All cell images were captured using high resolution confocal microscopy on an Olympus FV1000 confocal microscope. Oocytes were imaged under a 60× oil immersion lens with a z-resolution of 0.5 μm (CREST) or 2 μm (tubulin, 4-HNE). Fluorochromes were imaged sequentially to avoid bleed-through. Oocytes from each treatment group were imaged with identical parameters on the same day to minimise fluorescence fading.

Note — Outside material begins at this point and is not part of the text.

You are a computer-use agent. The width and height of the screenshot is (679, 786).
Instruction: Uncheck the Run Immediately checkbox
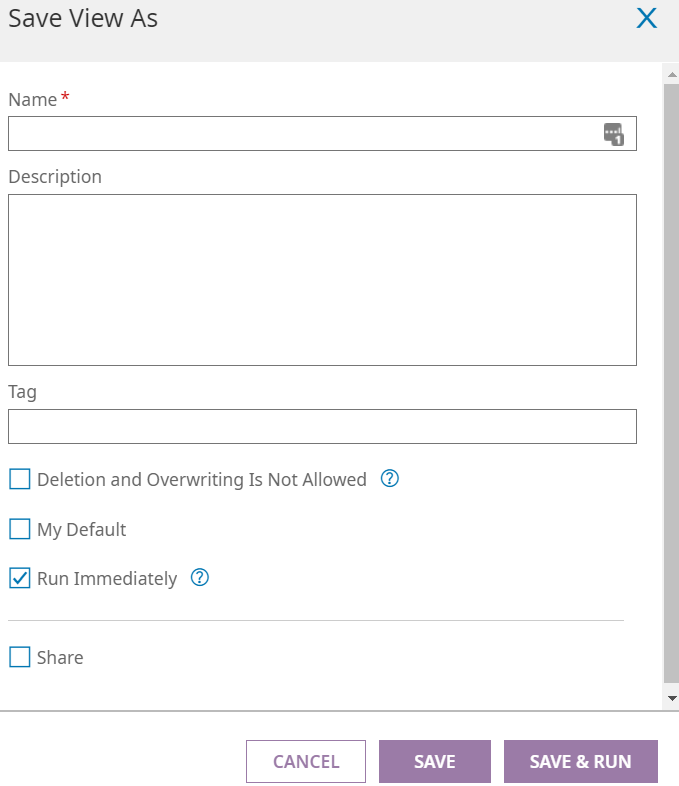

Measurement of Fluorescent Intensities

For GV oocytes, images chosen for quantification were those captured through the mid-section of the oocyte; positioned to incorporate the centre of the nucleolus and thus encompass the centre of the nucleus as well as the cytoplasm. Similarly, for MII oocytes, the images used for quantification were captured through the mid-section of the oocyte; positioned to incorporate the centre of the MII plate and encompass the spindle. The entire area within the oocyte was used for ICC quantification. Fluorescence intensity for immunocytochemistry was measured using ImageJ (National Institutes of Health, MD, USA). The integrated fluorescence intensity of a mid-section (encompassing the DNA) of the whole oocyte, was determined and the background fluorescence was measured at four locations on the image, and averaged. For determination of fluorescence intensity in captured images, the corrected total cell fluorescence (CTCF), or normalised fluorescence, was used as described in the following equation; CTCF = Integrated fluorescence intensity - (area of selected cell × average background fluorescence). This measurement considers differences in the size of oocytes via correction of the background staining intensity for the size of the cell. Data collected from individual experimental replicates were normalised to appropriate untreated controls.

Statistical analysis

Statistical analysis was performed using two-tailed unpaired Student’s t-tests and one-way analysis of variances (ANOVA) with Tukey’s post-hoc multiple comparison using Graphpad Prism 7 software (San Diego, CA, USA). A p value of <0.05 was considered significant. Experiments were performed in biological triplicate unless otherwise stated. Statistical analyses were performed using the mean of each biological replicate. Data are expressed as means ± S.E.M or as box and whisker plots with means as the centreline, boxes as the 25–75th percentiles and whiskers as the 10–90th percentiles.